Recorded data:
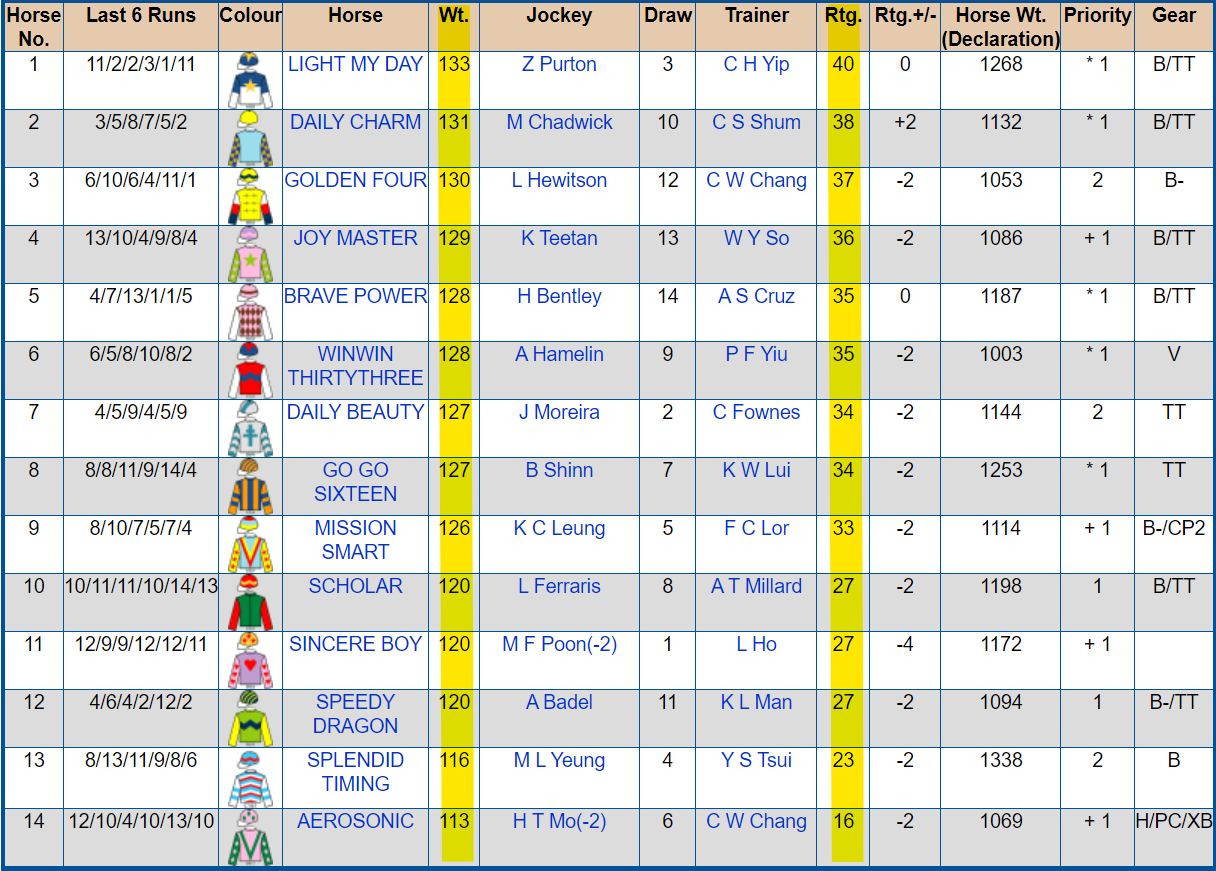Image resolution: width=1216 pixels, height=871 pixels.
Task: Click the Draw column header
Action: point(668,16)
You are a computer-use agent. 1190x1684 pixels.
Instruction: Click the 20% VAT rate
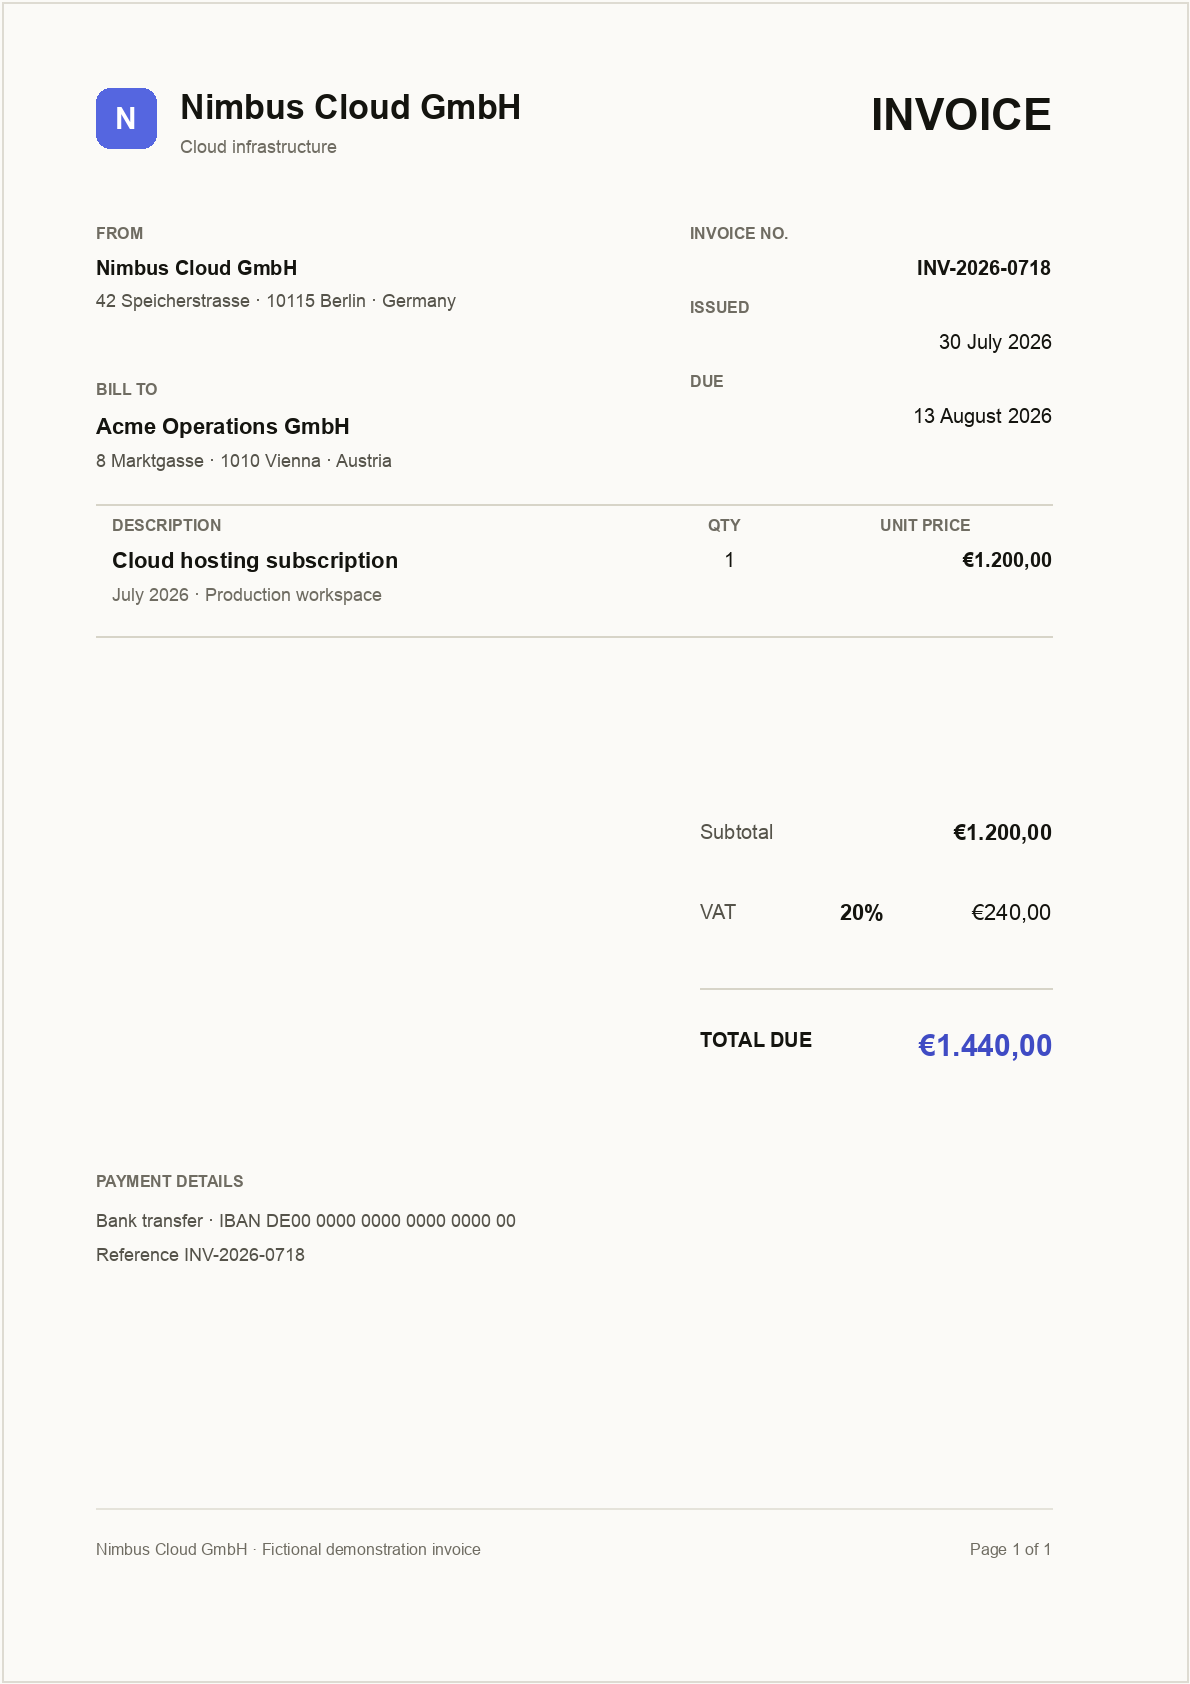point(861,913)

Activity: Reproduce exactly the line containing "You are a computer-use" and every line after it in the material above, up to and including the last. Exclude all pictures.

Exercise output:
You are a computer-use agent. 1190x1684 pixels.
Instruction: Click the 20% VAT rate
point(861,913)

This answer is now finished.